* [書面任務]
a: 請根據閱讀節選回答下列三個問題,每題一行,並依相同編號作答。
(i) 在中國,社會最基層的組織單位是甚麼?
(ii) 我國司法體系基本上移植自何處?
(iii) 筆者認為司法實踐中民俗習慣的應用應遵循幾個原則?
b: 用兩句話概括閱讀節選的內容。
c: 把閱讀節選中的「民俗習慣作為本土的一種文化現象,蘊含著鄉土社會的傳統。」譯成英文。

* [閱讀節選]
------------

民俗習慣作為本土的一種文化現象,蘊含著鄉土社會的傳統。在中國,以血緣關系為主導的兼具地域性的家庭、宗族組織結構是社會最基層的組織單位。在歷史的進程中,這種血緣關系表現為自然的宗法關系而將其風俗習慣慢慢地積淀下來,進而給中國的法律的發展進程留下了烙印般的影響,井逐步形成了中國法律文化的特色與基本品格。中國社會具有典型的“熟人社會”特點,而我國司法體系基本上移植于西方,簡單地依法條裁判無法有效處理全部矛盾糾紛,鑒于我國社會的特質,在不與現行法律沖突的前提下,將善良民俗習慣有條件地引入司法審判領域,對于提高司法裁判的社會認同度和司法公信力具有積極的作用。然而,民俗習慣畢竟不是法律法規,必須有限制地、有條件地加以應用,筆者認為,在司法實踐中民俗習慣的應用應遵循以下四個原則。

------------

* [資料]
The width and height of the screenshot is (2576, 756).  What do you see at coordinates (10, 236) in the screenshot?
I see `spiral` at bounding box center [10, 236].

------------

* [參考答案]
a:
(i) 以血緣關係為主導、兼具地域性的家庭、宗族組織結構。
(ii) 西方。
(iii) 四個。

b: 民俗習慣蘊含鄉土社會的傳統,在以血緣關係為主導的家庭、宗族結構中慢慢積淀下來,並對中國法律的發展進程留下了深刻影響。由於中國是典型的「熟人社會」,而司法體系基本上移植自西方,因此在不與現行法律衝突的前提下,有條件地把善良民俗習慣引入司法審判,有助於提高司法裁判的社會認同度和公信力,但其應用必須有所限制。

c: As a native cultural phenomenon, folk customs embody the traditions of rural society.